それに、調べて行くと、「爾(近い)」は後世の認識で、
本来の意味は別にあります。
「美しく輝く花」の象形から「美しく輝く花」の意味を表しましたが、
OK辞典
借りて(同じ読みの部分に当て字として使って)、
「二人称(話し手(書き手)に対して、聞き手(読み手)を指し示すもの。
あなた。おまえ。)」を意味する「爾」という漢字が成り立ちました。
上記の様に「爾」の漢字の原型があり、「美しく輝く花」の由来としてが、
いつの時代かは不明ですが、「借りて(同じ読みの部分に当て字として使って)」
と言う認識に後世にはなったのだと思います。
もちろん、古事記の時代にも「近い」の意味で使われていたのかも知れません。
ただ、Wikiにある「柄に紐を通した大きな印を描いたもの」を見てから、
「波邇」が「毛皮の様になみうつ場所に、大きな印を残した」と
解釈すると「近い」の意味は違うと思うようになりました。
もう一つ問題があり、「毛皮の様になみうつ場所に、大きな印を残した」とすると、
「埴(粘土)」とイコールになるのかどうかです。
これについては、当事者達しか意味を知らないと思うので、
現代において、重要な情報が入手出来た時に考察します。
ちなみに、以前までは「美しく輝く花」と考えていたのですが、
今回、「柄に紐を通した大きな印を描いたもの」の由来をしり、「爾」に似た漢字で、
「美しく輝く花」を由来とする漢字が、古代に存在したかも知れません。
そうでなければ、「あるいは」という認識にならないと思います。
「夜」:
「人の両脇に点を加えた文字」(「脇の下」の意味)と
OK辞典
「月」の象形から、月が脇の下よりも低く落ちた「よる」、「よなか」を
意味する「夜」という漢字が成り立ちました。
「須」:
「顔面にひげのある人」の象形から、
「ひげ」を意味する「須」という漢字が成り立ちました。(また、「需(ス)」に通じ(同じ読みを持つ「需」と同じ意味を持つようになって)、
OK辞典
「待ちうける」の意味も表すようになりました。
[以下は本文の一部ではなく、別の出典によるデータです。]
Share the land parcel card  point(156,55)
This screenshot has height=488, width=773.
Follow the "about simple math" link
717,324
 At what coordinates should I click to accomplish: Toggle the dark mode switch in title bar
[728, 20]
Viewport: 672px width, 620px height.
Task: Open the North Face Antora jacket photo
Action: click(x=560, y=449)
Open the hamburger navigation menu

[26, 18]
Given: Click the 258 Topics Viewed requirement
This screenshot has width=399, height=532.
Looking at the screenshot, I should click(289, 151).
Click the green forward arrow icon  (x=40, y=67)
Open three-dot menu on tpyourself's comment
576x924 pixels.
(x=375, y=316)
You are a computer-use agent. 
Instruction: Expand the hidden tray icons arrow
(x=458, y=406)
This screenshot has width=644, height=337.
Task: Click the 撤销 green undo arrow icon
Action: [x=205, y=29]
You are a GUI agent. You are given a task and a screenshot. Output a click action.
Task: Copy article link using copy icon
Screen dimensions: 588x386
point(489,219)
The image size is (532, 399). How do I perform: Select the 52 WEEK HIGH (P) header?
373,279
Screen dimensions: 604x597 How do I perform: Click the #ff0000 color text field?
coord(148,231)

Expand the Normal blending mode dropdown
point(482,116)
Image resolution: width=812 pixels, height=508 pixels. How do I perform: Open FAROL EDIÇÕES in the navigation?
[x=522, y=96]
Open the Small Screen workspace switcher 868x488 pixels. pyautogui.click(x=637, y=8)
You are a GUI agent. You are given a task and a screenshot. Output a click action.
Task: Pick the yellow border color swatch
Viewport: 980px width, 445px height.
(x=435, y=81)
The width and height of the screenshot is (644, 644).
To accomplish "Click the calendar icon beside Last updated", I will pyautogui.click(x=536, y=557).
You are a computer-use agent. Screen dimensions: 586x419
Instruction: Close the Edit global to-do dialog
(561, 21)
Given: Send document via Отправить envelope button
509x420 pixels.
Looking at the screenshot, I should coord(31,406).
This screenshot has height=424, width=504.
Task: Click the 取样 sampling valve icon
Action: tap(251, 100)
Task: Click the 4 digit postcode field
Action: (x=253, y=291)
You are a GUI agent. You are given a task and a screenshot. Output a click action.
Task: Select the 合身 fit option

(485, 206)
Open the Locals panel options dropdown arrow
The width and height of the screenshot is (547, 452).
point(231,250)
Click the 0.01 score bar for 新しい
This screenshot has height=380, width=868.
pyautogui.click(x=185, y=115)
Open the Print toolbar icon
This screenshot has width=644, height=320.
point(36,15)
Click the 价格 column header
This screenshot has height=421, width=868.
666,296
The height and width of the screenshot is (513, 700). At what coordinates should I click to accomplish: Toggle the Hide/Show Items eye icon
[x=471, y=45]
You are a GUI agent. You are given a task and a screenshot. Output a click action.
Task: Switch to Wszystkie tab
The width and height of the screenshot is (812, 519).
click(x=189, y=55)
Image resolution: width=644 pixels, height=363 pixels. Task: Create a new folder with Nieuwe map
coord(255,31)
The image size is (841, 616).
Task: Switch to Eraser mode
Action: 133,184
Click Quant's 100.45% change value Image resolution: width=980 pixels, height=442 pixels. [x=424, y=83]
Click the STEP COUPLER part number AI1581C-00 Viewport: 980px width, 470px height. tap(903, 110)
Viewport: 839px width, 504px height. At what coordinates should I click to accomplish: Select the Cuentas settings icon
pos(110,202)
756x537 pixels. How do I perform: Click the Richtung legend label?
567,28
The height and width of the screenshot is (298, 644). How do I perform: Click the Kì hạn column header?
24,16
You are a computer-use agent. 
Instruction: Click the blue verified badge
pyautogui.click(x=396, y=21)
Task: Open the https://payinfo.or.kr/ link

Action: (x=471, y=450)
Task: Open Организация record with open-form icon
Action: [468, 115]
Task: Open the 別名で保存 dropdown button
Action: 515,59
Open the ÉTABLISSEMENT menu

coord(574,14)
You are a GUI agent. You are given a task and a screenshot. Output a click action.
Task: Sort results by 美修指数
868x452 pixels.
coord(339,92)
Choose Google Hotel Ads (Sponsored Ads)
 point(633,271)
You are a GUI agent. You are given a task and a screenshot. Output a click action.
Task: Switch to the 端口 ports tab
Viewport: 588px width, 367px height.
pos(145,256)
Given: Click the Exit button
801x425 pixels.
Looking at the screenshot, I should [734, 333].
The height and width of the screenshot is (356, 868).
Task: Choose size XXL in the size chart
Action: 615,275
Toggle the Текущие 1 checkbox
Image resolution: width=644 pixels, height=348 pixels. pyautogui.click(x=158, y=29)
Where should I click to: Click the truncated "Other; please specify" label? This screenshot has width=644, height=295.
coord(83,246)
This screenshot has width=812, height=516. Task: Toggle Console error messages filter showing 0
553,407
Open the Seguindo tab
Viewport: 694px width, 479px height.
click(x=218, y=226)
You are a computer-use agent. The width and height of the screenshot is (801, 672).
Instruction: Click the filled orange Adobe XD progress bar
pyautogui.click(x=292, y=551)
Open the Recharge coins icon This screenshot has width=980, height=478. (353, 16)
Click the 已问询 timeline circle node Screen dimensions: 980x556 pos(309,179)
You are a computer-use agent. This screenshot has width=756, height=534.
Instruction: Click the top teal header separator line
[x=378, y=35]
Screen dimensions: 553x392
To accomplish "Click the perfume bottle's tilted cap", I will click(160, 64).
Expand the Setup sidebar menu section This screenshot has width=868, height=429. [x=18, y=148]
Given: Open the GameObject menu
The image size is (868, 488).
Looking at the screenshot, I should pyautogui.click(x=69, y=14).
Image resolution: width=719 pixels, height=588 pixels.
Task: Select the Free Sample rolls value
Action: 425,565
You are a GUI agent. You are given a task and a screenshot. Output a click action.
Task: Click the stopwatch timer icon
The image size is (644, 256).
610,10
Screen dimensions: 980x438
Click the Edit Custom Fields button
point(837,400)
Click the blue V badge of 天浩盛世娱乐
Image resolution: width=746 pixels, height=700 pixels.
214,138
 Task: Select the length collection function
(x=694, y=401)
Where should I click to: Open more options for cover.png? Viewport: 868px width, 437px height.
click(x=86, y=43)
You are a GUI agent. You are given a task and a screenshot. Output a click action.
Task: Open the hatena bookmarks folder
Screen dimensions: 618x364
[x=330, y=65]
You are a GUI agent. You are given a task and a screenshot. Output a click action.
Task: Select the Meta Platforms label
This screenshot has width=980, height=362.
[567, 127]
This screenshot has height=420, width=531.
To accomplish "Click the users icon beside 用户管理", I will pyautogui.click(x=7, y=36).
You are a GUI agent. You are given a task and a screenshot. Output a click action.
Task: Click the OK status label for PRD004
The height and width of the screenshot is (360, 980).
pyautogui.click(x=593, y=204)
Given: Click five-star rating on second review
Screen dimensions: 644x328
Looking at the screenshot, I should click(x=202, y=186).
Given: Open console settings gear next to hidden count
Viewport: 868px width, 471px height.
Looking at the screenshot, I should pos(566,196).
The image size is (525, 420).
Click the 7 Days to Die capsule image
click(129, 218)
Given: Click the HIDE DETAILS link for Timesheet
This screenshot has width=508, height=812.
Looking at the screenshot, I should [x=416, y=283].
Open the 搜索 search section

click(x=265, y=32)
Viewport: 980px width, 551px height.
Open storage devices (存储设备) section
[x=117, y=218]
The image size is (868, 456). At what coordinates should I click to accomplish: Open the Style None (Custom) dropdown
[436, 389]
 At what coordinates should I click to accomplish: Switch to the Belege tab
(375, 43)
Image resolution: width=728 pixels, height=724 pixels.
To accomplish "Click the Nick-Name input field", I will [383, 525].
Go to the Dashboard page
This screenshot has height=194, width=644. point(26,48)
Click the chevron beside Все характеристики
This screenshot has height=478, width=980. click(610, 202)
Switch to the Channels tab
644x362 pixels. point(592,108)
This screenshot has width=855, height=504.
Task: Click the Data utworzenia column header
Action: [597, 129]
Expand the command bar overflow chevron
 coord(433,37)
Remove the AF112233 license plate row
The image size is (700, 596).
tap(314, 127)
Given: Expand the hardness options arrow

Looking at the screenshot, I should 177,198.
)
「夜須」の意味として、「柄に紐を通した大きな印を描いたもの」を探すには、
「夜」が最適であり、「須(ひげ)」の様な線(月明かり?)が必要不可欠と
解釈でき、この人物はもしかしたら、測量に詳しかったのかも知れません。
参照8:漢字の覚え方 爾・尓
神社の表記を見ると「波邇夜須毘賣神」は活発的に行動していますが、
「波邇夜須毘古神」は2つの神社にあるだけです。
「波邇夜須毘賣神」は、
「古事記」→「日本書紀」への表記の変遷を見ることが出来ます。
波邇夜須毘賣神ー波迩夜須毘賣命ー埴夜須毘賣神
上記は、可能性のありそうな変遷を抽出しましたが、
神社の表記には「毘賣」と「比賣」が混在しています。
「毘賣」と「比賣」を同じと考えている人が多いと思いますが、
「神武天皇(俗称)」以降の場面でも、書き分けられて登場します。
その事により、系統が異なると解釈すると、
「波邇夜須毘賣神」と「波邇夜須比売命」は一族の様に見えて違うとも受け取れます。
ただ、「波爾安日子神」・「波爾安日女神」の存在から、
「日子」一族の繋がりも見えるので、本家の血統は「毘賣」ですが、
「比子」一族から養子を取り、その人物に名を継承させたと言う考えも出来ます。
あと、「波邇」→「埴」への変化については、日本書紀編で考察します。